Introduction to forecasting with FB Prophet

Python

Prophet is a forecasting tool developed by Facebook to quickly forecast time series data, available in R and Python. In this post I'll walk you through a quick example of how to forecast U.S. candy sales using Prophet and Python.

First, we'll read in the data, which shows the 'industrial production index', or INDPRO (detail here) for candy in the U.S. You can download the data in our github repository here.

#import libraries
import pandas as pd
import numpy as np
import matplotlib.pyplot as plt
from fbprophet import Prophet
#read in and preview our data
df = pd.read_csv('./datasets/candy_production.csv')
df.head()

	observation_date	IPG3113N
0	1972-01-01	85.6945
1	1972-02-01	71.8200
2	1972-03-01	66.0229
3	1972-04-01	64.5645
4	1972-05-01	65.0100

Great, so as we can see, we now have data showing U.S. candy production (normalized against 2012=100 in this dataset), which we can use as an input for our time series forecasting model with Prophet.
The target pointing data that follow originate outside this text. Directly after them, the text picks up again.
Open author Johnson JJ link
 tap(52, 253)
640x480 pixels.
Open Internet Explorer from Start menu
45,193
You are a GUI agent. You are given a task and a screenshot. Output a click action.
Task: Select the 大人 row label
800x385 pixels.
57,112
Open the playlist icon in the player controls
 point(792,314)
Next, we'll need to do a little bit of cleaning to prep the data for Prophet.

#rename date column ds, value column y per Prohet specs
df.rename(columns={'observation_date': 'ds'}, inplace=True)
df.rename(columns={'IPG3113N': 'y'}, inplace=True)
#ensure our ds value is truly datetime
df['ds'] = pd.to_datetime(df['ds'])
#filtering here on >=1995, just to pull the last ~20 years of production information
start_date = '01-01-1995'
mask = (df['ds'] > start_date)
df = df.loc[mask]

Next, we can load our dataframe, df, into Prophet, and set a window for # of days we want it to predict

#initialize Prophet
m = Prophet()
#point towards dataframe
m.fit(df)
#set future prediction window of 2 years
future = m.make_future_dataframe(periods=730)
#preview our data -- note that Prophet is only showing future dates (not values), as we need to call the prediction method still
future.tail()

	ds
996	2019-07-28
997	2019-07-29
998	2019-07-30
999	2019-07-31
1000	2019-08-01

Next, we can call the predict method, which will assign each row in our 'future' dataframe a predicted value, which it names yhat. Additionally, it will show lower/upper bounds of uncertainty, called yhat_lower and yhat_upper.
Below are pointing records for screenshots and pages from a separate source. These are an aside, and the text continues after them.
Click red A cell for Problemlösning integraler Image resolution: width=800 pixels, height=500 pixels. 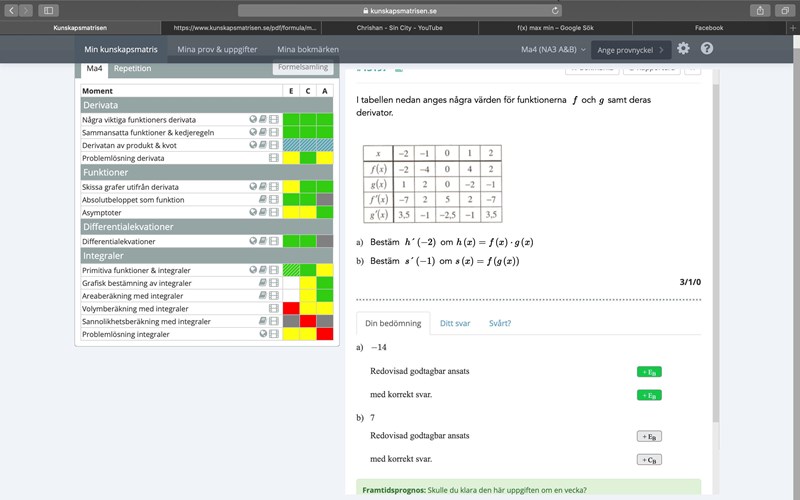324,334
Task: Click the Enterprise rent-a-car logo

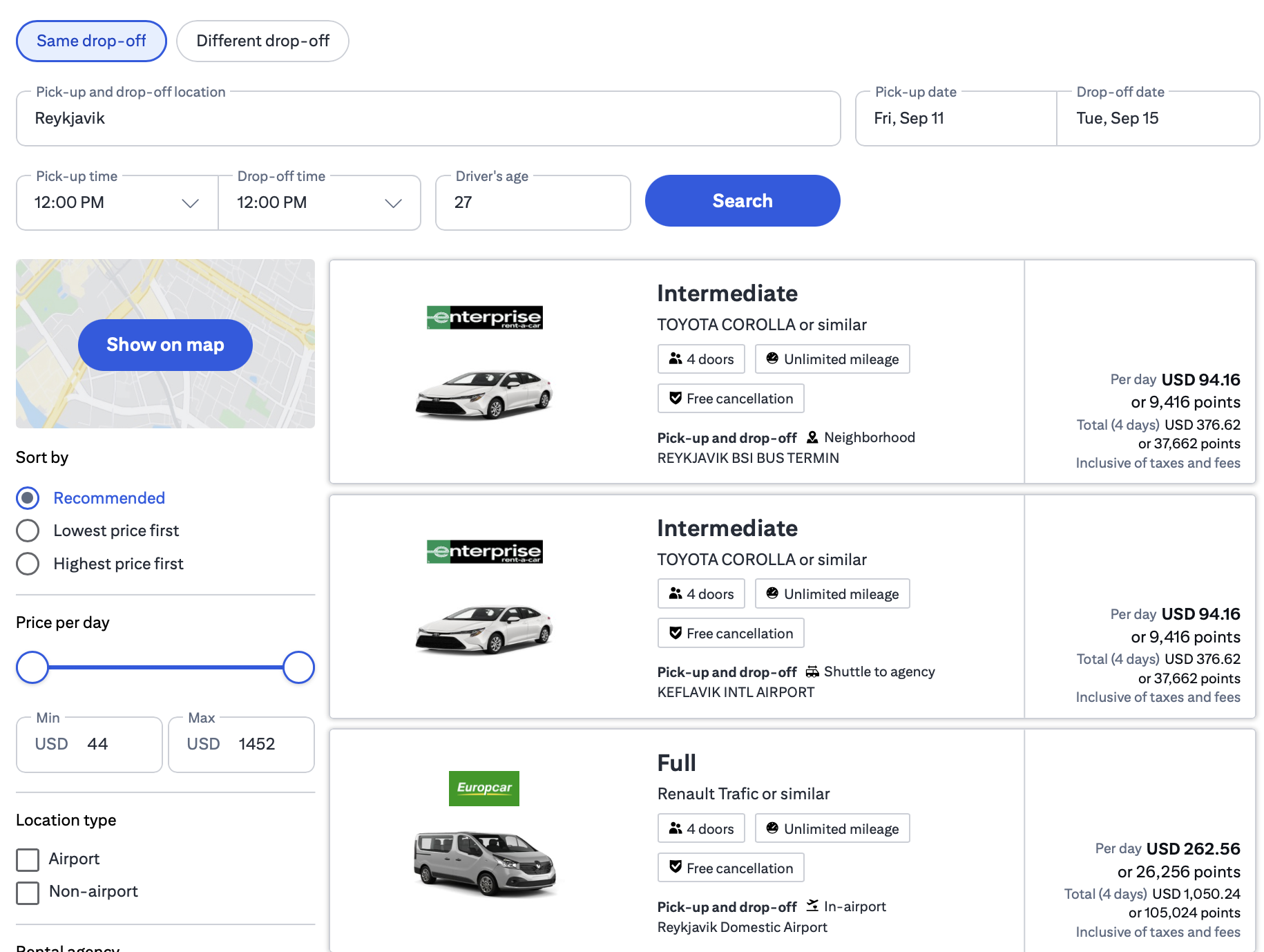Action: 484,317
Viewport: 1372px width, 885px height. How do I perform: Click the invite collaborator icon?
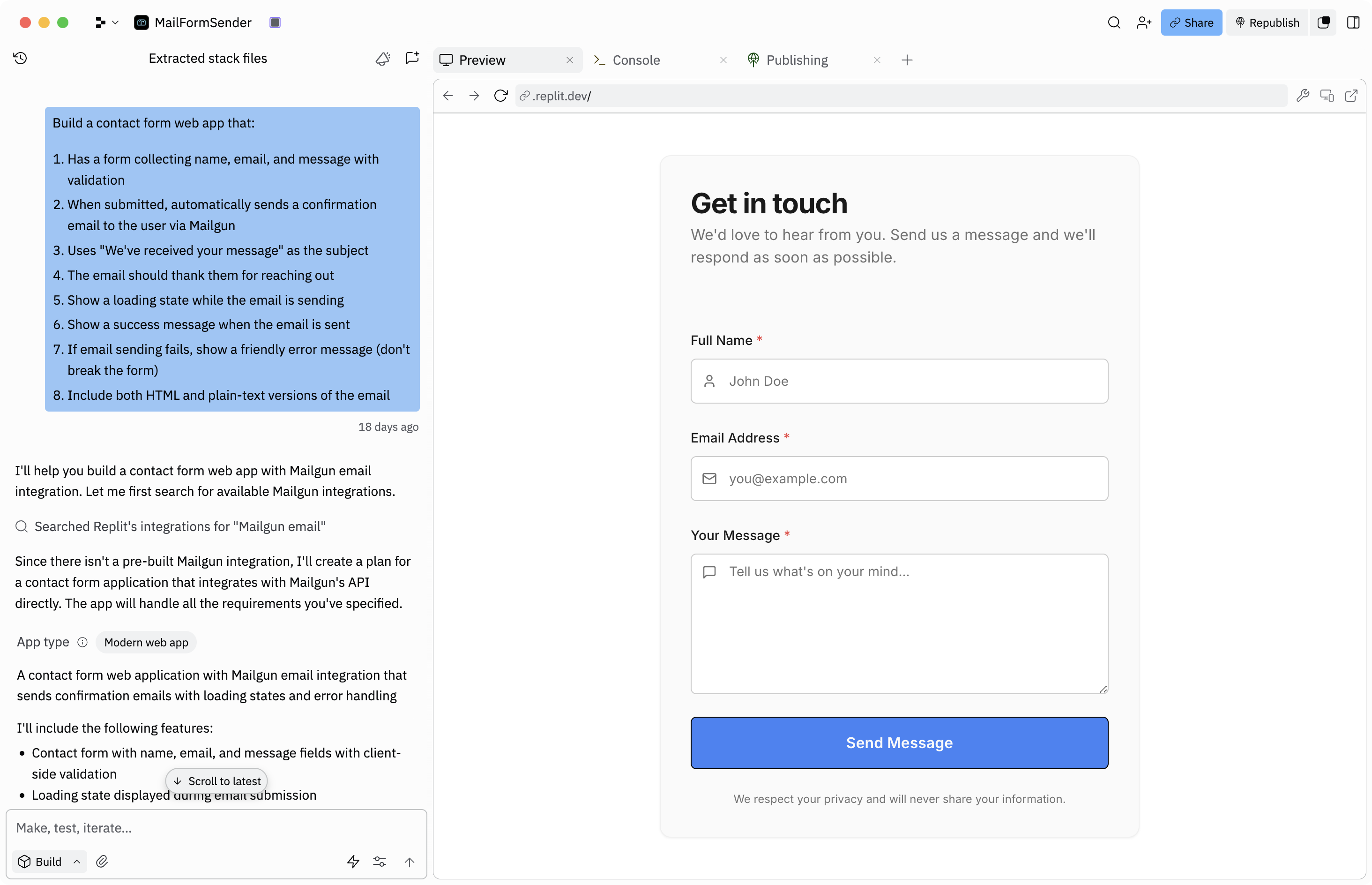click(1143, 22)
forecast = m.predict(future)
forecast[['ds', 'yhat', 'yhat_lower', 'yhat_upper']].tail()

	ds	yhat	yhat_lower	yhat_upper
996	2019-07-28	117.796140	111.591576	123.519210
997	2019-07-29	117.016641	110.999394	122.908126
998	2019-07-30	116.001765	109.887603	122.016393
999	2019-07-31	114.757009	108.375085	121.465374
1000	2019-08-01	113.293294	107.234872	119.295134

We now have an initial time series forecast using Prophet, we can plot the results as shown below:

fig1 = m.plot(forecast)
fig1

fig2 = m.plot_components(forecast)
fig2

Here we can see at a high-level production is expected to continue it's upward trend over the next couple of years. Additionally, we can see the spikes in production for the various U.S. holidays (Valentine's Day, Halloween, Christmas). The Jupyter notebook used in this exercise can be found in our github repository here.

For more in depth reading, would recommend checking out the docs, as they're pretty easy to understand with additional detail/examples.